これは、お客様のほうにも重要な点となります。お金を払って診断してもらうことによって、「適当に」頼むことがなくなります。真剣に「何のために」診断を頼むか?を考えます。そして真剣に調査会社を選びます。これは、診断する側にとって非常にメリットとなります。真剣なお客様と向き合うからこそ、診断後も良い提案をしなければと思います。真剣に考えて頂いたからこそ、診断後やることも明確になっていることが多いのです。

行政のお仕事で、無料の簡易診断に行ったことがあります。
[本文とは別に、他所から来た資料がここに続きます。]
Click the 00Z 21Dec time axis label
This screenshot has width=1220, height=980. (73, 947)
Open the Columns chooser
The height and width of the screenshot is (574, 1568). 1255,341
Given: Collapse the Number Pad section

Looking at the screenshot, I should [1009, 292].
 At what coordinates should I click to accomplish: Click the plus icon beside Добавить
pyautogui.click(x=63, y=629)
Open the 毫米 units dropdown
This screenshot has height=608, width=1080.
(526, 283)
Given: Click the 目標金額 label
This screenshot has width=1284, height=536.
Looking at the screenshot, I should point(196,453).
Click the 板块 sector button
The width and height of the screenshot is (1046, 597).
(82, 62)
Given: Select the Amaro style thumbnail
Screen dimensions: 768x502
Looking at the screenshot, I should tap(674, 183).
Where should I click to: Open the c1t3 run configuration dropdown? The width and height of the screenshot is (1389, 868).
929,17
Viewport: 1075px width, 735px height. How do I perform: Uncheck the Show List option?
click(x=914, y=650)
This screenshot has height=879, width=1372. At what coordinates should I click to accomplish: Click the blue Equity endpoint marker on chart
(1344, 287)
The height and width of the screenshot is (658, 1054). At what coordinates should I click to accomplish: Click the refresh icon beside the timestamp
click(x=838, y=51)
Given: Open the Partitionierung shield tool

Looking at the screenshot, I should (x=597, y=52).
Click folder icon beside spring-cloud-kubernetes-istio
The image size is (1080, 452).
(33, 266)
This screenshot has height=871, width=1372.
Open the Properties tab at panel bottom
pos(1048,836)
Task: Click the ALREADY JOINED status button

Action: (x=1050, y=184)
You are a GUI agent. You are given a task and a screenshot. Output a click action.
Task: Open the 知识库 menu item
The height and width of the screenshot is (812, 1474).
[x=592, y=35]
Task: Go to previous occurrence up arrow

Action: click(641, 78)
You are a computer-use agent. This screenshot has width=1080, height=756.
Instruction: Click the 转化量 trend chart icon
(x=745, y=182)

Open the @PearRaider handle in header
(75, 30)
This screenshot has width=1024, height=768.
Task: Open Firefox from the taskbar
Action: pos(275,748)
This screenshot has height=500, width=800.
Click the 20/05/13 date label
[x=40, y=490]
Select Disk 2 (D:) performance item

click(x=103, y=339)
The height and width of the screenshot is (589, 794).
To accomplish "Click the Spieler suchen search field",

無料だと聞いたから、とだけで申し込む人が確かにいました。もちろん真剣に悩んで申し込まれた方もいましたが、割合は有料の診断に比べたら明らかです。

以上より、私は耐震診断する側も、耐震診断を申し込む側も、有料の耐震診断をお勧めします。もちろん全ての方に当てはまるわけではないと思います。ただ、お金を払って耐震診断を私に申し込んでくださった方の期待にそえるように、日々研鑽を重ね、機材など設備投資をするのは当然のことだと思います。これからも申し込んで頂けるように頑張ってまいります。